A consistência e abordagem tradicional às relações externas da nova administração de Joe Biden vão beneficiar Portugal, disse à Lusa o cientista político e professor da American University, Paul Manuel.

“Com o Presidente Biden e esta administração, com o Departamento de Estado de volta e capaz de fazer o seu trabalho, veremos muito melhores relacionamentos e políticas mais consistentes”, afirmou o académico, que lidera o Leadership Program da School of Public Affairs na universidade sediada em Washington, D.C.

Segundo Paul Manuel, na relação direta entre Portugal e os Estados Unidos “nunca houve o sentimento de que Trump fosse particularmente hostil” e o ex-Presidente não foi visto como uma grande ameaça às relações bilaterais.
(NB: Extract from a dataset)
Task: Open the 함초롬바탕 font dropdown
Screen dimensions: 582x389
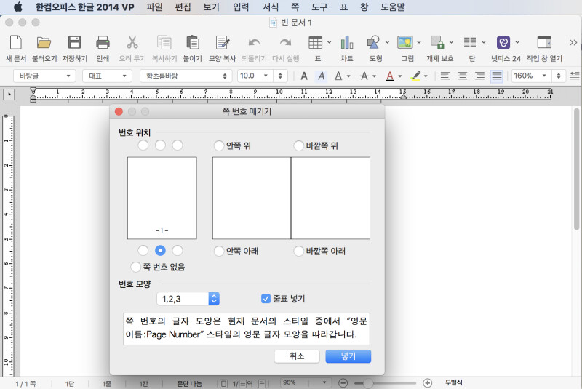Action: (225, 76)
No entanto, Trump “era errático”, nunca se sabia o que ia fazer, e isso constituía um problema.

Aquilo de que qualquer relacionamento precisa é estabilidade, transparência e consistência, e é isso que a nova administração está a trazer, a política externa da velha guarda”, acrescentou.

Algumas questões imediatas que interessam a Portugal e à comunidade luso-americana passam pelo regresso do português como língua crítica ao programa federal Startalk, do qual foi retirada em 2020, e a aprovação da legislação que dará aos cidadãos portugueses acesso aos vistos E-1 e E-2, reservados para pessoas que queiram entrar nos Estados Unidos para trocas comerciais ou investimentos significativos.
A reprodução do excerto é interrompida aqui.